The field of artificial intelligence has seen unprecedented growth in recent years, particularly with the advent of foundation models and large language models (LLMs). These models have showcased remarkable capabilities across a broad spectrum of applications, including natural language processing and multimodal tasks. Traditionally, vision models have relied solely on visual data for training. However, the human brain’s ability to learn and generalize effectively is inherently multimodal, with language playing a pivotal role in enhancing cognitive processes [1]. This thesis aims to explore the potential ways of leveraging rich language semantics [2, 3, 4]. By leveraging the capabilities of LLMs, we hypothesize that we can gain in-depth insights into network behavior and training schemas, using this knowledge to develop better AI systems . Furthermore, we aim to explore the integration of this understanding into training, leading to models that exhibit improved generalization, robustness, and the ability to learn continually.

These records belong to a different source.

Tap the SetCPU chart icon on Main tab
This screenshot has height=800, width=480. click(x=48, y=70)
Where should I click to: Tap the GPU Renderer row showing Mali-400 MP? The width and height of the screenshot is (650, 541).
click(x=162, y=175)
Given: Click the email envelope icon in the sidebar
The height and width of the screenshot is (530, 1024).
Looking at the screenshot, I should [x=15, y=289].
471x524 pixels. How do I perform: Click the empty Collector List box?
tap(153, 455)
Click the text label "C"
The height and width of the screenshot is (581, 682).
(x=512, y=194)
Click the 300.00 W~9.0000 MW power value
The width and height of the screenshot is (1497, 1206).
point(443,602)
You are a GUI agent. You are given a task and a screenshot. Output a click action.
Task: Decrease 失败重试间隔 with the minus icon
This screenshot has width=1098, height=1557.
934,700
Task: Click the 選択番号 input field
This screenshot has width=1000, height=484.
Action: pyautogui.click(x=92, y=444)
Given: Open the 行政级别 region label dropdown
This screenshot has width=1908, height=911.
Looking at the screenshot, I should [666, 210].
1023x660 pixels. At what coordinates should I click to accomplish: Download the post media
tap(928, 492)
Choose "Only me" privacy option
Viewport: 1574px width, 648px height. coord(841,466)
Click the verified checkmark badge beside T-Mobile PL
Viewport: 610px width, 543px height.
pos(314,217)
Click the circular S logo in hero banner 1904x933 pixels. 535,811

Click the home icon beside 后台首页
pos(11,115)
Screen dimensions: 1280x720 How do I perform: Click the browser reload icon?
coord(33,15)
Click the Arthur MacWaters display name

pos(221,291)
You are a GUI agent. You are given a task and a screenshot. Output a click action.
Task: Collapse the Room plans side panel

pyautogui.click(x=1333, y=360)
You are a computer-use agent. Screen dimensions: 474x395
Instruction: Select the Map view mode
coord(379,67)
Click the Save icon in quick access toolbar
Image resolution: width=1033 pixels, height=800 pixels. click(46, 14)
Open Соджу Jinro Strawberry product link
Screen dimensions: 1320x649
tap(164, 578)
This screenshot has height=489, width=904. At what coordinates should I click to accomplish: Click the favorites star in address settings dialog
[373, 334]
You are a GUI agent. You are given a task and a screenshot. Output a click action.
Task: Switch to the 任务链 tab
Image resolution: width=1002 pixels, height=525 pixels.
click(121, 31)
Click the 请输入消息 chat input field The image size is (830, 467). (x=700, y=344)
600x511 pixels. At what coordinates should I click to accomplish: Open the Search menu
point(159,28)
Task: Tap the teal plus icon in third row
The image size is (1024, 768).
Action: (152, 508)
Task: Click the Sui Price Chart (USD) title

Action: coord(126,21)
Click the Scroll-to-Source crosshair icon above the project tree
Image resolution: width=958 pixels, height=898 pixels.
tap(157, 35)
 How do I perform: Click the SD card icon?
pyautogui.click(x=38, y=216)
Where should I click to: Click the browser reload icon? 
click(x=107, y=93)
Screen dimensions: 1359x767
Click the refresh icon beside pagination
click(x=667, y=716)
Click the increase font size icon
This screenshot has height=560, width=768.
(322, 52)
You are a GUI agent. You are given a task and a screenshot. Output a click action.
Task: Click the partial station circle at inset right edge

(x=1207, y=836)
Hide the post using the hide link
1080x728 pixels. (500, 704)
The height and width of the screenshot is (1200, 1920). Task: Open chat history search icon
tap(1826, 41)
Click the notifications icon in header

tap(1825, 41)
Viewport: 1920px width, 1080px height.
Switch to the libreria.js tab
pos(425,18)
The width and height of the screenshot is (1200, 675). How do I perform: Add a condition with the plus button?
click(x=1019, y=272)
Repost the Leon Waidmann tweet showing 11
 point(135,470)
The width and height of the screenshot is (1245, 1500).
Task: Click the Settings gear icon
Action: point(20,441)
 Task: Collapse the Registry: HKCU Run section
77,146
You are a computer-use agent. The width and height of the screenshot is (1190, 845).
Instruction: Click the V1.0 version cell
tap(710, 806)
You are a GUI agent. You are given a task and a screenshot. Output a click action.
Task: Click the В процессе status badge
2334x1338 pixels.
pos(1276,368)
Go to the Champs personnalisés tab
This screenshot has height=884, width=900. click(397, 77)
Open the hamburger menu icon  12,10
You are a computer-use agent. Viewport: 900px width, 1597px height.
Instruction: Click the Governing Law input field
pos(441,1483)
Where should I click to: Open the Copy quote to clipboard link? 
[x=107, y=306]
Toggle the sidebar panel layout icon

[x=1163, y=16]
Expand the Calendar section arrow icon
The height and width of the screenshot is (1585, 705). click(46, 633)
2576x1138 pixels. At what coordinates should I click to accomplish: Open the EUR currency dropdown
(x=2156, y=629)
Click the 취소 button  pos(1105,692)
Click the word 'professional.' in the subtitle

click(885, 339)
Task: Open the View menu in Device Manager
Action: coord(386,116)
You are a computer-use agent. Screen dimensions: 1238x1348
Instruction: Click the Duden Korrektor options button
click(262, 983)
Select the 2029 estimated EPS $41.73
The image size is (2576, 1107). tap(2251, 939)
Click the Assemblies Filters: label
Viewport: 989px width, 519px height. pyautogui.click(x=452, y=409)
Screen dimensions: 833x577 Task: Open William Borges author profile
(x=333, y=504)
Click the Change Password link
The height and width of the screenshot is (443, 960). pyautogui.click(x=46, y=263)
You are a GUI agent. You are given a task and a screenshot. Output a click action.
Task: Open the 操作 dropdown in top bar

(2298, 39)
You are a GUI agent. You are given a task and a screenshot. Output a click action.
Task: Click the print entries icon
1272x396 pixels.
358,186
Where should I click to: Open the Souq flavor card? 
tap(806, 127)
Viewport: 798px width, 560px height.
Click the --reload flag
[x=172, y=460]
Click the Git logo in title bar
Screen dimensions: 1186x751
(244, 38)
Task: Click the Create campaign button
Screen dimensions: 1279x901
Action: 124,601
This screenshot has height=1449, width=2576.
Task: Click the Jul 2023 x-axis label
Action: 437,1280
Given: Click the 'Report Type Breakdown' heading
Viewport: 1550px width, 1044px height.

There are different explorartion areas. We will explore how the integration of language information during the training of vision models can enhance their performance [5, 6]. Specifically, we will examine the impact of using LLMs to infuse semantic richness into the visual learning process. or instance, by aligning visual features with corresponding language descriptions or captions, or by exploring the similarity of samples in the language domain, we aim to create networks that are more context-aware and capable of better understanding. We will investigate whether the integration of language semantics can make networks more robust against adversarial attacks and shortcut learning. The hypothesis is that grounding visual features in language can provide additional context and redundancy, which helps the model maintain high performance even when faced with challenging or misleading inputs. Beyond enhancing the training process, LLMs can be leveraged to gain deeper insights into the functioning of models. By using LLMs to analyze the training dynamics and network behaviors, we can uncover patterns and dependencies that are not easily observable through traditional methods. This understanding can inform the design of new network architectures and training paradigms
By the end of this thesis, we aim to provide comprehensive insights into the benefits and challenges of leveraging LLMs to understand the workings of the network and also design new trainign paradigms. Our research could pave the way for the development of more versatile and resilient AI models that better mimic the human ability to learn and generalize better
Primary contact - Shruthi Gowda (s.gowda@tue.nl)
References
[1] Anirudh Goyal and Yoshua Bengio. Inductive biases for deep learning of higher-level cognition. Proceedings of the Royal Society A, 478(2266):20210068, 2022.
[2] Alec Radford, Jong Wook Kim, Karthik Hallacy, Aditya Ramesh, Gabriel Goh, Sandhini Agarwal, Girish Sastry, Amanda Askell, Pamela Mishkin, Jack Clark, et al. Learning transferable visual models from natural language supervision. In International Conference on Machine Learning, pages 8748–8763. PMLR, 2021.
[3] Tom B Brown, Benjamin Mann, Nick Ryder, Melanie Subbiah, Jared D Kaplan, Prafulla Dhariwal, Arvind Neelakantan, Pranav Shyam, Girish Sastry, Amanda Askell, et al. Language models are few-shot learners. Advances in Neural Information Processing Systems, 33:1877–1901, 2020.
[4] Karan Desai and Justin Johnson. Virtex: Learning visual representations from textual annotations. arXiv preprint arXiv:2006.06666, 2021.
[5] Mohamed El Banani, Karan Desai, and Justin Johnson. Learning visual representations via language-guided sampling. In Proceedings of the ieee/cvf conference on computer vision and pattern recognition, pages 19208–19220, 2023.
[6] Jack Merullo, Louis Castricato, Carsten Eickhoff, and Ellie Pavlick. Linearly mapping from image to text space. In The Eleventh International Conference on Learning Representations, 2022.